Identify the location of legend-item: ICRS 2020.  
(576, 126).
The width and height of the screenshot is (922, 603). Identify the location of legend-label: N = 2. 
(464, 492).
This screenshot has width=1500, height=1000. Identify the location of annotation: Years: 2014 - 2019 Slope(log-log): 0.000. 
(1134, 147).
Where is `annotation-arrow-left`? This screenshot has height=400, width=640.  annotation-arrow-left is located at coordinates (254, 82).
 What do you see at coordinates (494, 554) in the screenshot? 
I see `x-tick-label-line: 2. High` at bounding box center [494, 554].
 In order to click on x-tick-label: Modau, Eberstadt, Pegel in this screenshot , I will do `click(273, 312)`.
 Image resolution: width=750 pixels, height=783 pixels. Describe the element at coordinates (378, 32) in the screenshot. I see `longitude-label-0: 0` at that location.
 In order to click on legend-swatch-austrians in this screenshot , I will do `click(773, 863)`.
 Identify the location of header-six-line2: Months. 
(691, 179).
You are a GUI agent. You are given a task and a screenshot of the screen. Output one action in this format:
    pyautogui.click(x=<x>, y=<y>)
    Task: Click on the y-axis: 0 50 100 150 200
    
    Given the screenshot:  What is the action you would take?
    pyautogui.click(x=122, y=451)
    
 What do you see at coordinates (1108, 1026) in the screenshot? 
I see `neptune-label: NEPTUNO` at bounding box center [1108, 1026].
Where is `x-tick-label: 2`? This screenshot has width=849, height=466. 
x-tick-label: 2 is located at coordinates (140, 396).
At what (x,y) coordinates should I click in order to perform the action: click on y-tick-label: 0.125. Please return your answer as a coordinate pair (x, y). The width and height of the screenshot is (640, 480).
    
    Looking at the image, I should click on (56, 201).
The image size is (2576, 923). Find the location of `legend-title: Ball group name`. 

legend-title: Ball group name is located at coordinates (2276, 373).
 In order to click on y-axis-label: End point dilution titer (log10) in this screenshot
________________
What is needed.
Transcribe the rows above word for word, from the first line up to and including the line that contains "(1134, 147).".

Answer section.
Identify the location of legend-item: ICRS 2020.  
(576, 126).
The width and height of the screenshot is (922, 603). Identify the location of legend-label: N = 2. 
(464, 492).
This screenshot has width=1500, height=1000. Identify the location of annotation: Years: 2014 - 2019 Slope(log-log): 0.000. 
(1134, 147).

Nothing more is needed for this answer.